\title{Multidimensional scaling plot of digital gene expression data}
\name{plotMDS.dge}
\alias{plotMDS.dge}
\description{
Calculate distances between RNA-seq or DGE libraries, then produce a multidimensional scaling plot.
}
\usage{
plotMDS.dge(x, top=500, labels=colnames(x), col=NULL, cex=1, dim.plot=c(1,2), ndim=max(dim.plot),...)
}
\arguments{
  \item{x}{any matrix or \code{DGEList} object.}
  \item{top}{number of top genes used to calculate pairwise distances.}
  \item{labels}{character vector of sample names or labels.
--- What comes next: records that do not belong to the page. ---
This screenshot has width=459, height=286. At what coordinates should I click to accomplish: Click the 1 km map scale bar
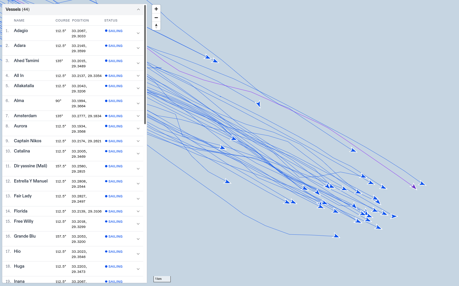point(162,279)
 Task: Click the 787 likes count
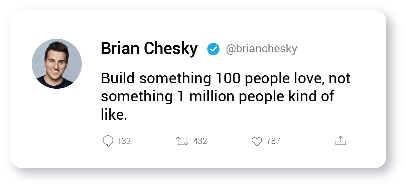(x=273, y=141)
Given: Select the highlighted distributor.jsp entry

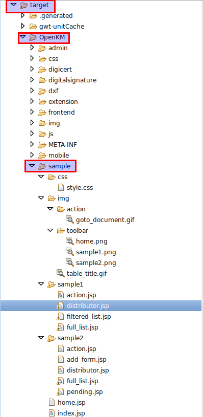Looking at the screenshot, I should (x=100, y=305).

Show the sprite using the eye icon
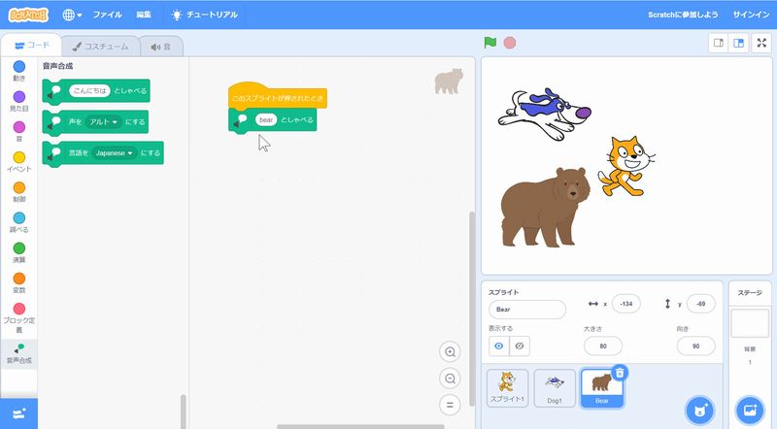click(499, 346)
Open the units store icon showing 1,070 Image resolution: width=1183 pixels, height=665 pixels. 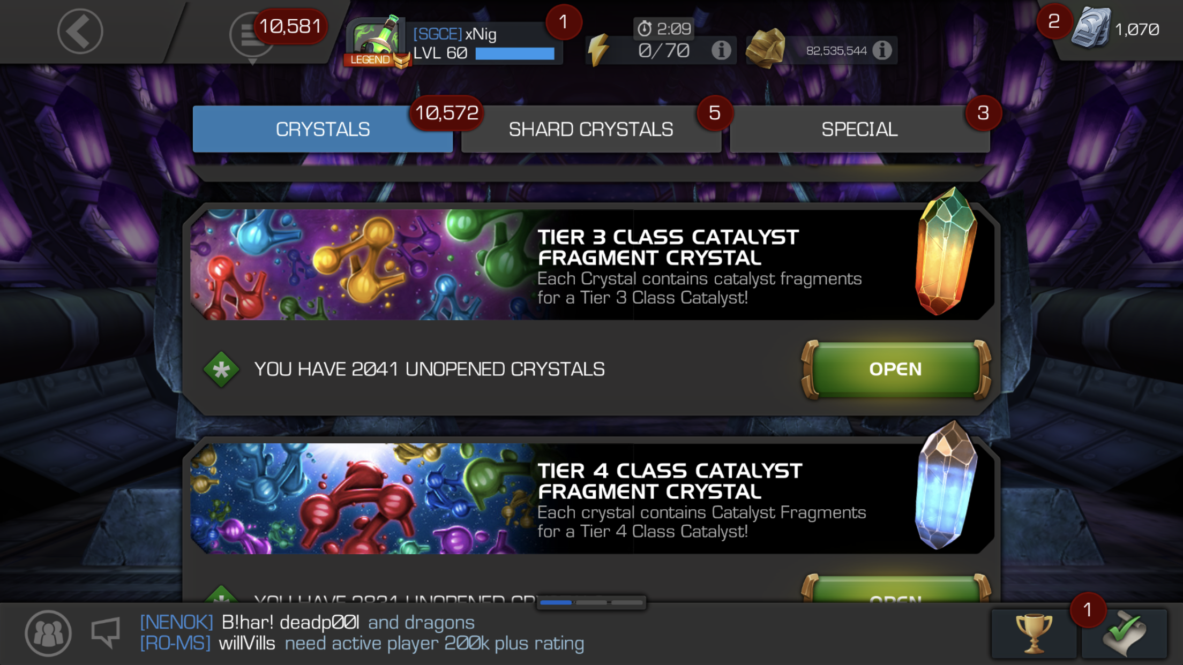1091,28
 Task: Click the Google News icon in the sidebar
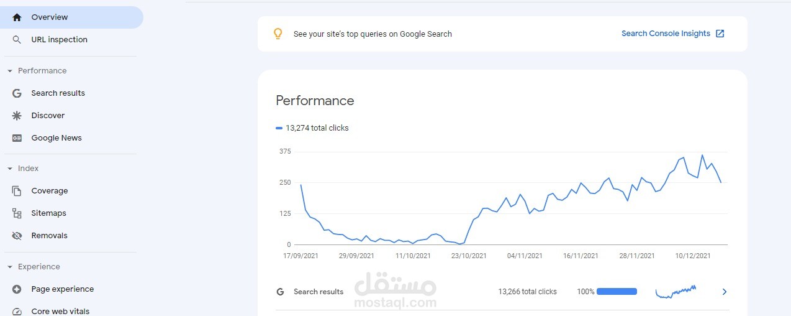tap(17, 138)
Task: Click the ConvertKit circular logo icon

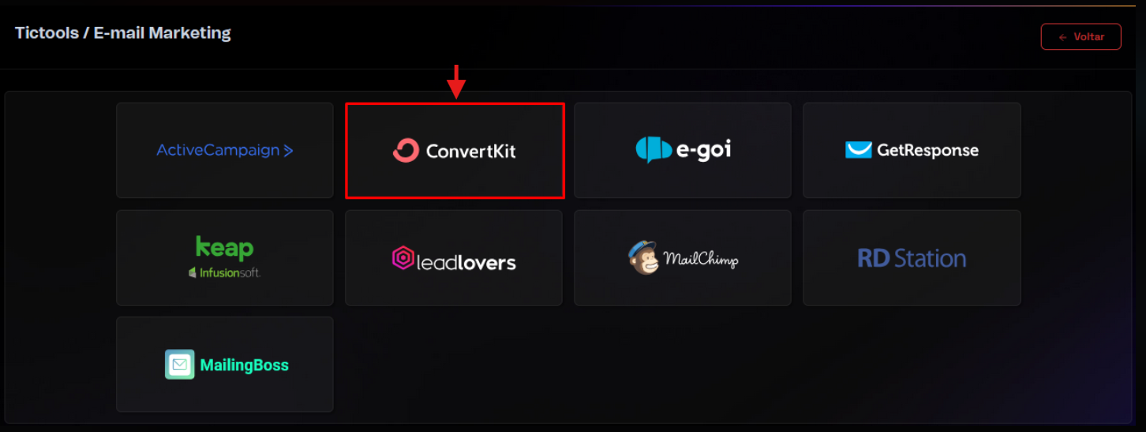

If \code{x} has no column names, then defaults the index of the samples.}
  \item{col}{numeric or character vector of colors for the plotting characters.}
  \item{cex}{numeric vector of plot symbol expansions.}
  \item{dim.plot}{which two dimensions should be plotted, numeric vector of length two.}
  \item{ndim}{number of dimensions in which data is to be represented}
  \item{...}{any other arguments are passed to \code{plot}.}
}

\details{
This function is a variation on the usual multdimensional scaling (or principle coordinate) plot, in that a distance measure particularly appropriate for the digital gene expression (DGE) context is used.
A set of top genes are chosen that have largest biological variation between the libraries
(those with largest tagwise dispersion treating all libraries as one group).
Then the distance between each pair of libraries (columns) is the biological coefficient of variation (square root of the common dispersion) between those two libraries alone, using
the top genes.
See \code{\link[graphics]{text}} for possible values for \code{col} and \code{cex}.

This function can be slow when there are many libraries.
}

\value{A plot is created on the current graphics device.}

\author{Yunshun Chen and Gordon Smyth}

\seealso{
\code{\link{cmdscale}}, \code{\link{as.dist}}, \code{\link[limma]{plotMDS}}
}

\examples{
# Simulate DGE data for 1000 genes(tags) and 6 samples.
# Samples are in two groups
# First 300 genes are differentially expressed in second group

x <- 10*runif(1000)
counts <- rnbinom(6000, size = 5, mu = x)
m <- matrix(counts, 1000, 6)
rownames(m) <- paste("Gene",1:1000)
m[1:300,4:6] <- m[1:300,4:6] + 10
plotMDS.dge(m)

# Indexes of samples are plotted.
plotMDS.dge(m,  col=c(rep("black",3), rep("red",3)) )
}

\keyword{hplot}